RECORD EXTRACTS
....................

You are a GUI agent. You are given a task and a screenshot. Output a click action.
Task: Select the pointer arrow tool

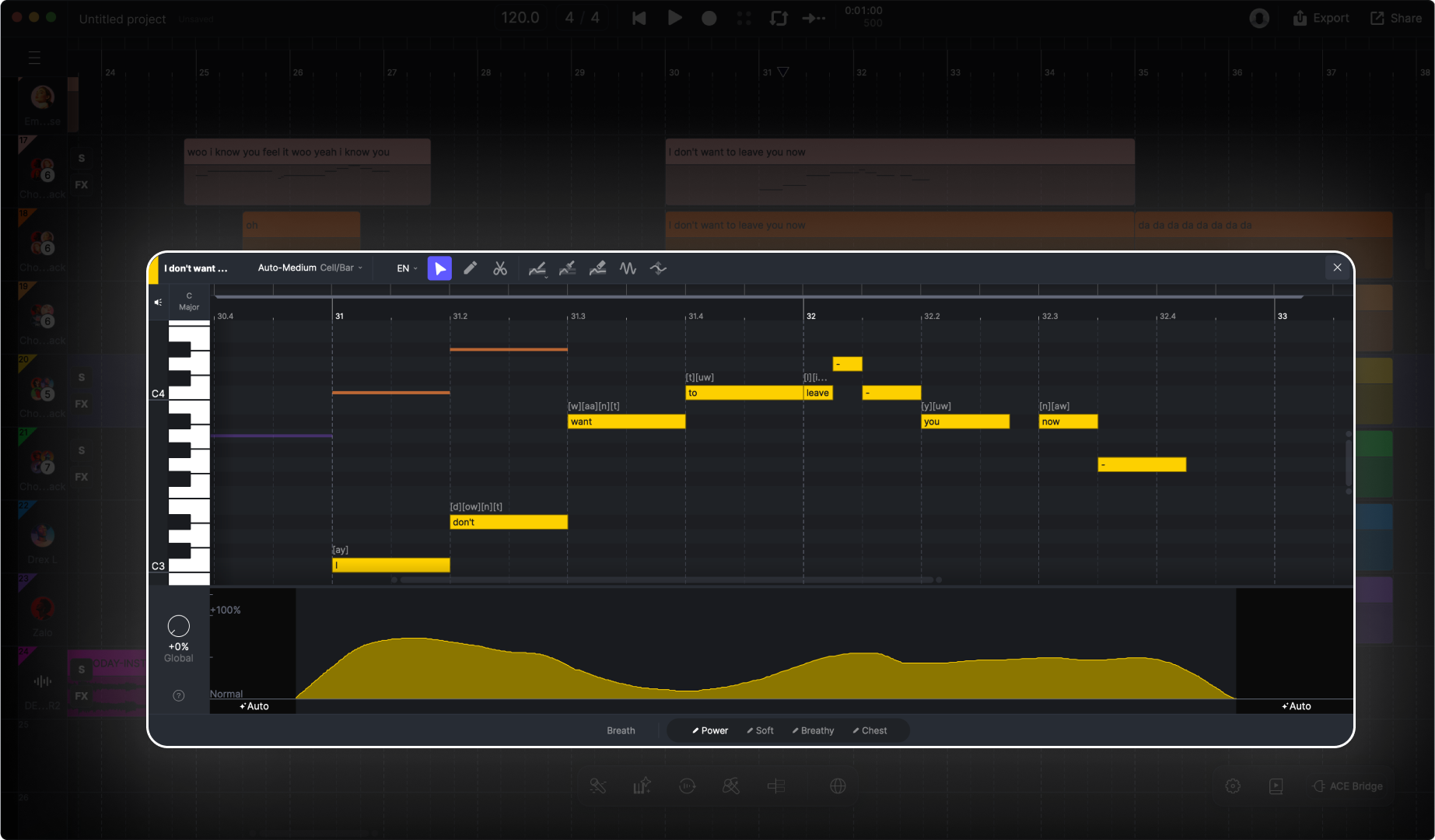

....................

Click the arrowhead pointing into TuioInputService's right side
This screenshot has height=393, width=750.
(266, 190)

....................

ABOUT THIS TASK
Once you find the line with "You are a GUI" above, print it and every line after it up to and including the line with "Task: Select the pointer arrow tool", exactly as written and nothing else.

ANSWER TO THIS TASK
You are a GUI agent. You are given a task and a screenshot. Output a click action.
Task: Select the pointer arrow tool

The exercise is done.